On April 1, health insurance premiums rose across the board by an average of 5.56 per cent. The increase happens every year, while the percentage that premiums increase by differs. This year’s increase, according to research by iSelect, equates to around five million baskets of groceries or eight million tanks of petrol. It would also be enough to buy groceries for 100,000 families for a year. In individual dollar terms it works out to an average annual increase in premiums of $190 per family.
So last week I did a number of radio interviews, talking about the increase and suggesting ways that consumers can try to reduce their personal cost while making sure that they have appropriate cover. And one question that I was asked (fortunately off-air, because it took me aback a little) was whether I thought it was fair that everyone – regardless of size or health – paid the same premium.
It’s a version of a question that I’ve been asked a number of times: Should health insurance should be medically underwritten. In other words, should the overweight, underweight, smokers and otherwise-unhealthy among us be paying more for their health insurance? The crux of the reasoning, of course, being that the healthy consumers in the population are paying more than their fair share of premiums. And that’s not fair, right?
So – given that premiums have just risen I thought it might be timely to mention how health insurance premiums are calculated and how – if you’re a fit and healthy person – you can partially avoid paying more than your biologically fair share.
First up, medical underwriting is not something that health funds in Australia are currently allowed to do. Under the Private Health Insurance Act 2007, a health insurance fund cannot refuse you health insurance or charge you more for it based on your health or how often you’re likely to claim.
With the exception of the Lifetime Healthcover bonus, health insurance is “community rated”, whereby the health of the community overall is calculated and the resulting average is applied to everyone. What that means is that a non-drinking, non-smoking, fit and healthy 30 year-old will pay the same premium for the same product as a morbidly obese, chain smoking 30 year-old.
This is in direct contrast to most life, total and permanent disability, income protection and trauma insurance covers (except for the industry ones taken out through super funds). For most other personal insurances, applicants are medically assessed and premiums are set (or denied) accordingly.
So when it comes to health insurance, is it fair on the healthy person to be paying a higher premium than their personal situation warrants? Probably not. But is it fair on the unhealthy person to be otherwise barred from having private health cover, or charged an unaffordable premium? Probably not.
Taking fairness out of it (seeing as it’s a lose/lose situation) it comes down to economics, marketing and consumer choice – and the key to making sure that you’re not paying more than you need to for health insurance is exercising your consumer choice.
The thing is, there are 39 health fund providers in the market. And there are more than 20,000 different products. In the absence of medical underwriting, health funds have created multitudes of different health insurance products, designed to appeal to demographically different groups of people.
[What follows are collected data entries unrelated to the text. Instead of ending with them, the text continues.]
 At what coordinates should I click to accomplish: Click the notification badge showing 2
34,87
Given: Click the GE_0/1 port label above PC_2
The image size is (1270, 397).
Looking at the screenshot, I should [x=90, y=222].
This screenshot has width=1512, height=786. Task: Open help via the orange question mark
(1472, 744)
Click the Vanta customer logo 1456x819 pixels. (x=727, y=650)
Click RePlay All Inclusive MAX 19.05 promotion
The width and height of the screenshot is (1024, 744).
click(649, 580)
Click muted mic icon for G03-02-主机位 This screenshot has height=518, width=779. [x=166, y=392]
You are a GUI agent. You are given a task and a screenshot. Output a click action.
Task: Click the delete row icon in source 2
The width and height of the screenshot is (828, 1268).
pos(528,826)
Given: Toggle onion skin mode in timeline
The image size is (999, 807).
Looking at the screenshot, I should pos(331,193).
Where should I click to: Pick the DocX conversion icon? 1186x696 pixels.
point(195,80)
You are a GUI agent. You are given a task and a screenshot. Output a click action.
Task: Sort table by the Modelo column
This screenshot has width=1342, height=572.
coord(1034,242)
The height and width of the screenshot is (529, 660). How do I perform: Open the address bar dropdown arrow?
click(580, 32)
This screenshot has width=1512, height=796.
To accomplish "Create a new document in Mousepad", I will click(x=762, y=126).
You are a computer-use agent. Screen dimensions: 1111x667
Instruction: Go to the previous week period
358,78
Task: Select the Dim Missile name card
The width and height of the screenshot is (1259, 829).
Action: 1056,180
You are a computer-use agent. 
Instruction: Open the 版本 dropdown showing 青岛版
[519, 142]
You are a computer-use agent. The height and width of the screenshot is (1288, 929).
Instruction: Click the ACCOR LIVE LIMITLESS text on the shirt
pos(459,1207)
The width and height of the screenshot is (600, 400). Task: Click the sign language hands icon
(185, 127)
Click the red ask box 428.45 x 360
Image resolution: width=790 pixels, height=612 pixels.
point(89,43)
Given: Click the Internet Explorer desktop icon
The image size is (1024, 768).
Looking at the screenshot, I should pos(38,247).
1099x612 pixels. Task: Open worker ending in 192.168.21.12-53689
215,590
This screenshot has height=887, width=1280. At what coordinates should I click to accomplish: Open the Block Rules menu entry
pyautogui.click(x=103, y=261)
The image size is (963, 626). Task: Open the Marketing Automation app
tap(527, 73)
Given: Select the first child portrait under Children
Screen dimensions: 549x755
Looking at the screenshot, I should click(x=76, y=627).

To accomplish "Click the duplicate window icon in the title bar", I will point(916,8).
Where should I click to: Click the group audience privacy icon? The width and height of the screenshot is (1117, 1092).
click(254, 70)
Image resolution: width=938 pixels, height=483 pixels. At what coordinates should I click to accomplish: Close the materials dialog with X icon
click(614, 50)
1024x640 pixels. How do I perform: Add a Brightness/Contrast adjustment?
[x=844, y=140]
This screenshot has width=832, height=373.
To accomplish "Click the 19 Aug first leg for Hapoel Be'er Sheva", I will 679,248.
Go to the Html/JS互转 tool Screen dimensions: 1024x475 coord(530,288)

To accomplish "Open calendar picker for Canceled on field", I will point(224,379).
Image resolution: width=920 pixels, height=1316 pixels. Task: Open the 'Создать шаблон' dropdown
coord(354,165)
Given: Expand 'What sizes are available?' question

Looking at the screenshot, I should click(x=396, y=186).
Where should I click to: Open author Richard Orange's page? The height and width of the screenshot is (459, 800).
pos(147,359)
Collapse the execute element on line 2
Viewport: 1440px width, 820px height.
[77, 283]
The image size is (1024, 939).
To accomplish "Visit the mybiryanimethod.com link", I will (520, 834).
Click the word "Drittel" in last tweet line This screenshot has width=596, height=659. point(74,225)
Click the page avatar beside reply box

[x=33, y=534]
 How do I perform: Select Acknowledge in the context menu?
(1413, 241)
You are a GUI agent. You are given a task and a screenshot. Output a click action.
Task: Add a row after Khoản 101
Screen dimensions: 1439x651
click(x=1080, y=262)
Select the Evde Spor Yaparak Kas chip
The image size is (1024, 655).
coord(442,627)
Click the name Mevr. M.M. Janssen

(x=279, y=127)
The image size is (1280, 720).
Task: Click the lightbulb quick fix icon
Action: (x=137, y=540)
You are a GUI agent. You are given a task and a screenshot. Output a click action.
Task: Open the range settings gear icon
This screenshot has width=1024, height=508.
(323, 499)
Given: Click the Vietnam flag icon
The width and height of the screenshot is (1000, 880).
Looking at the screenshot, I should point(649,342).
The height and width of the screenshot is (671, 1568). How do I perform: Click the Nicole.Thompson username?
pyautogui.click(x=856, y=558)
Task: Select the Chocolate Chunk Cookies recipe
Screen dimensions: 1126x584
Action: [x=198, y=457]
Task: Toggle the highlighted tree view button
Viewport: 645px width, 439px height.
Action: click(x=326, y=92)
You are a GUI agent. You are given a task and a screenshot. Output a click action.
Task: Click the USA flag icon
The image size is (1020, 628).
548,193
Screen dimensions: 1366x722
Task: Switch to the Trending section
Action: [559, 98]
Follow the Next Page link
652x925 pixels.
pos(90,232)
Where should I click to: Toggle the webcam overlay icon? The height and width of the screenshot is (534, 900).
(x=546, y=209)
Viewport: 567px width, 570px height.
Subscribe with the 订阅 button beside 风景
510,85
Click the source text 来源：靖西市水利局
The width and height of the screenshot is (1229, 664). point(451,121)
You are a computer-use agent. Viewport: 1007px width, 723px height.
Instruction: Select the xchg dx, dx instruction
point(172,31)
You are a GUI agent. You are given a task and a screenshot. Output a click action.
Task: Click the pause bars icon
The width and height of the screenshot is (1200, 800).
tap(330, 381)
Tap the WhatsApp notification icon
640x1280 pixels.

Each of these products is priced differently, depending on how much income is being received (in the form of premium payments) compared to how much the fund reckons it’s going to cost them to pay the health bills of the members. So – a product that’s targeted at a young, fit demographic (for example, some products rebate gym memberships) is probably going to be better value if – well – if you’re fit.
You can see a detailed explanation of how premiums are calculated here.
According to research released by iSelect, 80 per cent of us want a better deal on our health insurance – but only 43 per cent of us know what we’re covered for in the first place. Yet there is so much choice out there!
You can exclude certain conditions from your hospital cover, can choose the level of excess you want to pay and can decide what extras you do and don’t want to insure for. It really is a situation where a little bit of research and shopping around could save you some dollars.